====== Given data ======

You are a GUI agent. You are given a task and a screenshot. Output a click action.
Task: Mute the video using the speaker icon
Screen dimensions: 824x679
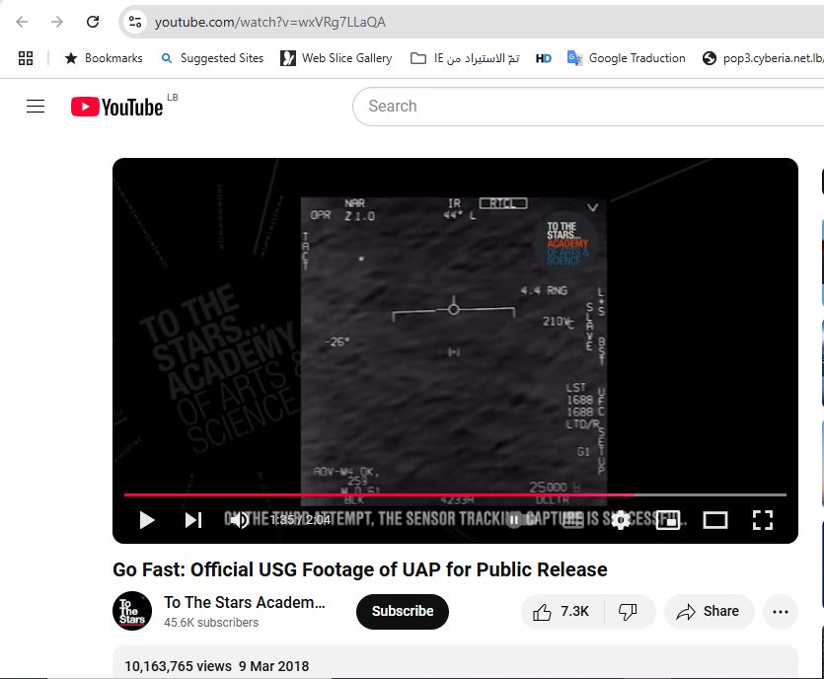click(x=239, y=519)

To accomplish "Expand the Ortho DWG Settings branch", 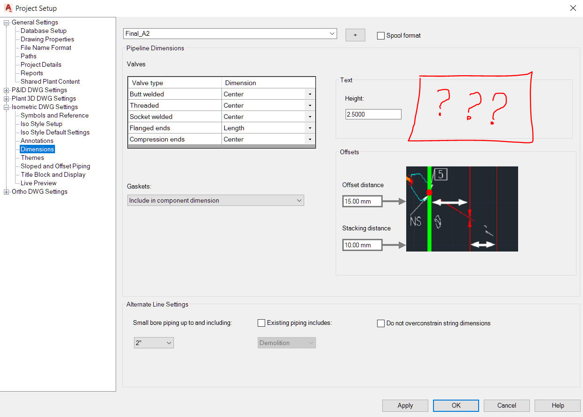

======

Work order: Every line of the material should be repeated precisely; pictures are to be excluded.

Solution to the exercise:
You are a GUI agent. You are given a task and a screenshot. Output a click action.
Task: Mute the video using the speaker icon
Screen dimensions: 824x679
click(x=239, y=519)

To accomplish "Expand the Ortho DWG Settings branch", 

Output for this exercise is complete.